### Supplied entries
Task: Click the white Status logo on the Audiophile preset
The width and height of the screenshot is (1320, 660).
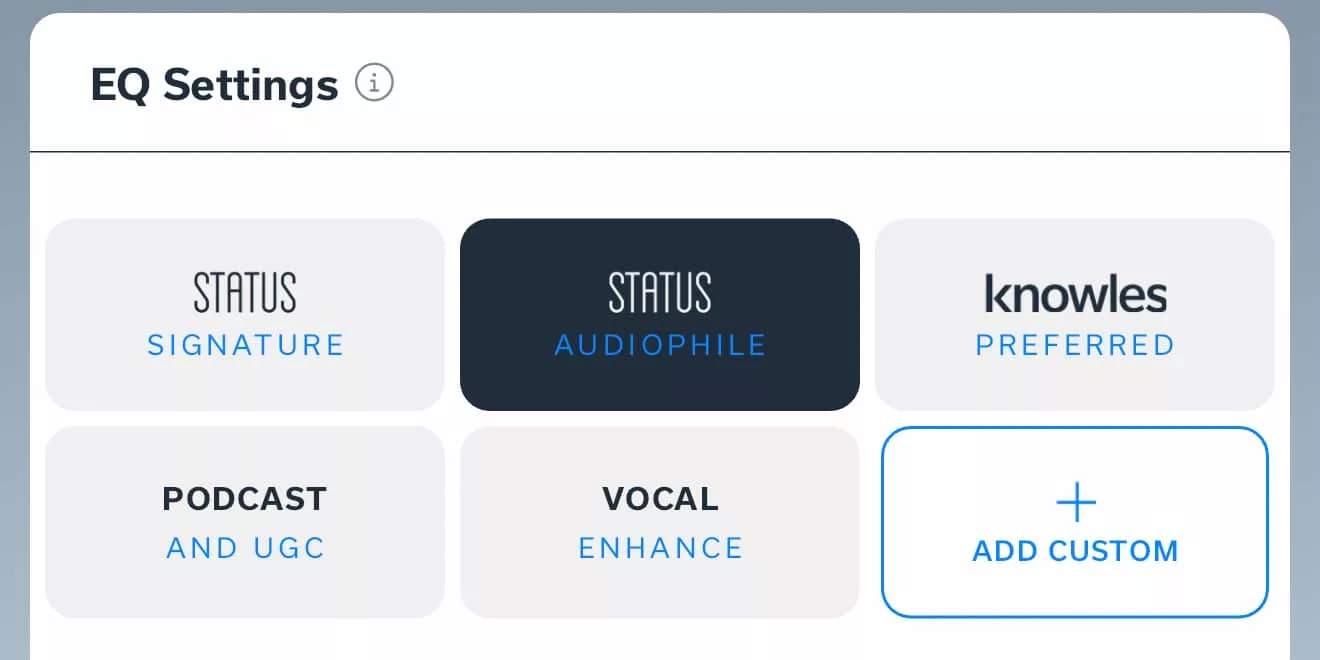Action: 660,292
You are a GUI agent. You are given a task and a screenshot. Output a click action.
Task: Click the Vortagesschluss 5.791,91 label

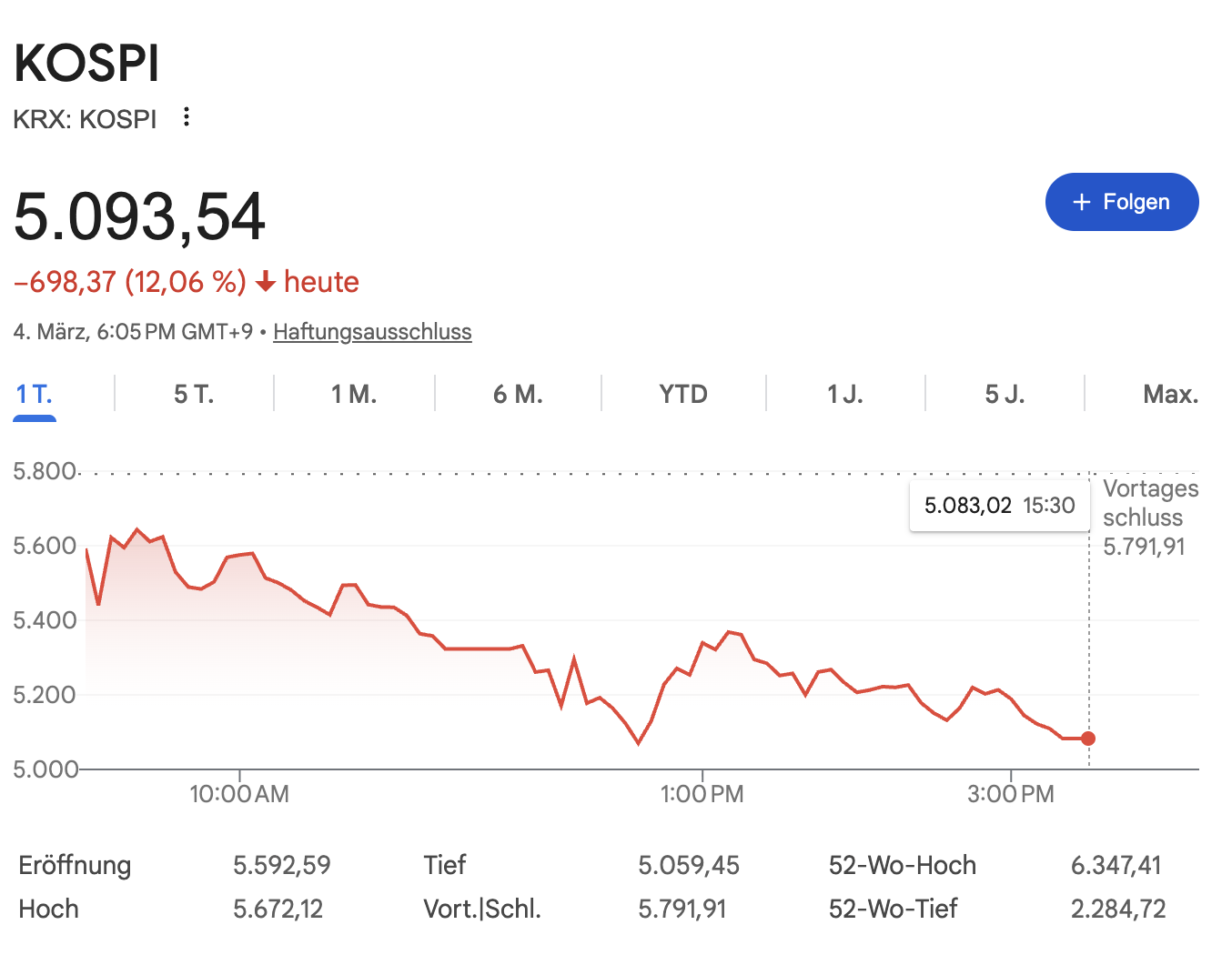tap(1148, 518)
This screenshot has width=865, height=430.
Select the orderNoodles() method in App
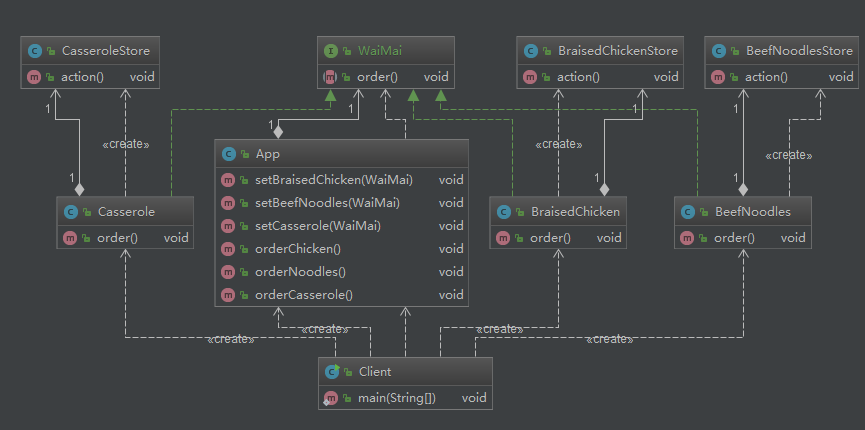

### Work required
What is wanted is a word-for-word restatement of the entries, without their images.

### Solution to this task
Task: Click the white Status logo on the Audiophile preset
The width and height of the screenshot is (1320, 660).
Action: 660,292
You are a GUI agent. You are given a task and a screenshot. Output a click action.
Task: Click the Vortagesschluss 5.791,91 label

tap(1148, 518)
This screenshot has width=865, height=430.
Select the orderNoodles() method in App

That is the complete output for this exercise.